Requirement 1
In the article on Newton's plague recipe, rewrite the passage starting with "Newton and his" and going on through "in his honor.", replacing "bacterium" with "microbe".
Requirement 2
Answer these questions from the article on Newton's plague recipe:
(a) For how many days is the toad to be suspended in a chimney?
(b) Which gemstones does Newton name for amulets?
(c) In what year did Alexandre Yersin learn that the plague is caused by a bacterium?

Text block below:

Newton’s recipe for ‘toad vomit lozenges’ up for auction

This cane toad would rather not be part of a plague treatment.

This cane toad would rather not be part of a plague treatment.

Sir Isaac Newton — famous for developing the three laws of motion and advancing calculus — apparently had a far-out idea for how to treat the plague, also called the black death: toad-vomit lozenges.

In addition to recommending a number of gemstone amulets against the plague, he gave detailed instructions on how to make the putrid toad-vomit treatment, according to two unpublished pages handwritten by Newton that are now on the auction block.

Newton describes in detail how to suspend a toad by its legs in a chimney for three days, until it vomits up “earth with various insects in it.” This vomit must be caught on “a dish of yellow wax,” he added.

After the toad dies, its body should be turned into powder, mixed with the vomit and a serum and “made into lozenges and worn about the affected area.” This treatment would drive “away the contagion” and draw “out the poison,” Newton wrote.

The toad treatment was best, but if someone was in a pinch, then amulets made out of the gemstones hyacinth, sapphire or amber could also serve as antidotes, he wrote. 

Newton and his contemporaries didn’t know that the plague doesn’t respond to toad vomit or gems. It wasn’t until 1894 that the French-Swiss scientist Alexandre Yersin learned that the disease is caused by a bacterium, which was later named in his honor.

These days, plague is treated with antibiotics, not vomit from toads that were hung upside down. (On a somewhat related note, if you want to see a toad throw up, here’s a video.)

End of Text block.
Dataset extract below:

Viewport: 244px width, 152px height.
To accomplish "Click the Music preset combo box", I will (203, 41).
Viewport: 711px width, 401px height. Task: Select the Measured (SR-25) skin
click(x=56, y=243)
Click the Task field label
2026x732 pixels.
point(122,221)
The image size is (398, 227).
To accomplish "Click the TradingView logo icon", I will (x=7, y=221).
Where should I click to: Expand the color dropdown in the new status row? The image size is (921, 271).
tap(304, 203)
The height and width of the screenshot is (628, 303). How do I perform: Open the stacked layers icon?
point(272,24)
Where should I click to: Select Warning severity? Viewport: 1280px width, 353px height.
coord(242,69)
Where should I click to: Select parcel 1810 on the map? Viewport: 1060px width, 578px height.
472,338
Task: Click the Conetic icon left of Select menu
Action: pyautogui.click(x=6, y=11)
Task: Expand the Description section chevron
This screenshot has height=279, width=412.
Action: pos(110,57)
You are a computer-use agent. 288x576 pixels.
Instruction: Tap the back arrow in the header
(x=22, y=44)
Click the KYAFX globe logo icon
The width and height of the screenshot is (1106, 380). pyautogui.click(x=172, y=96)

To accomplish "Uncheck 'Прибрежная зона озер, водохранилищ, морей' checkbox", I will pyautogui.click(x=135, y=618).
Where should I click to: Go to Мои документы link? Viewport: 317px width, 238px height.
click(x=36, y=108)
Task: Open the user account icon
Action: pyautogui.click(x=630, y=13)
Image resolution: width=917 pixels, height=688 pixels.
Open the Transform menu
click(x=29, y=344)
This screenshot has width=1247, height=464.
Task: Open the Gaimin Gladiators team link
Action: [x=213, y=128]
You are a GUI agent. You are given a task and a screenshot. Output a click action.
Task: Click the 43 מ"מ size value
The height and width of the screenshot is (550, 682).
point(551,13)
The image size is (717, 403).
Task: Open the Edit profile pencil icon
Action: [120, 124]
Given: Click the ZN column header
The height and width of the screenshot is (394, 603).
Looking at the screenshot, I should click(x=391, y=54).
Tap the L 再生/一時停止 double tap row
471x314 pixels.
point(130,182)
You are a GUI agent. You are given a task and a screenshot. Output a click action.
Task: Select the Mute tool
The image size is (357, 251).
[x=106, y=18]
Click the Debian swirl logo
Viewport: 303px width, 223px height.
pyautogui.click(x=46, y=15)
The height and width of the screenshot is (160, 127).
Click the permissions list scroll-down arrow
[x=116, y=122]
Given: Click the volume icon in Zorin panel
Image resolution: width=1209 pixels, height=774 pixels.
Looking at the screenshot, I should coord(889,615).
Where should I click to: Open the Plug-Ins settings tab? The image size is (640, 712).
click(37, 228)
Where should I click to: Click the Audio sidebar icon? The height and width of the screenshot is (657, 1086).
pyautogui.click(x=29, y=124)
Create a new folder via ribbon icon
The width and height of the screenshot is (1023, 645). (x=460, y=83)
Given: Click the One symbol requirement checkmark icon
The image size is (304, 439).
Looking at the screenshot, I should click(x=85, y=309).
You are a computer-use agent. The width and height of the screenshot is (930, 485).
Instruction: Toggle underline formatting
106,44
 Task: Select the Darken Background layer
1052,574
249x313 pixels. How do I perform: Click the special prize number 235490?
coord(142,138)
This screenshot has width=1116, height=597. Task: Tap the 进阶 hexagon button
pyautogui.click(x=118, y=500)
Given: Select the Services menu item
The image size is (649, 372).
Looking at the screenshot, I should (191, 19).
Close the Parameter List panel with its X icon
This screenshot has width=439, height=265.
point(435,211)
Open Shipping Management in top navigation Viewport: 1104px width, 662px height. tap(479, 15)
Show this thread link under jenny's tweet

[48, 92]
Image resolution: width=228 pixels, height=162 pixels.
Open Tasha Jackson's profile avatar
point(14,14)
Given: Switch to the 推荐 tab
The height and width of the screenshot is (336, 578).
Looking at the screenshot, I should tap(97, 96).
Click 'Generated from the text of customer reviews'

End of Dataset extract.

Exercise result 1
Newton and his contemporaries didn’t know that the plague doesn’t respond to toad vomit or gems. It wasn’t until 1894 that the French-Swiss scientist Alexandre Yersin learned that the disease is caused by a microbe, which was later named in his honor.

Exercise result 2
(a) Three days.
(b) Hyacinth, sapphire and amber.
(c) 1894.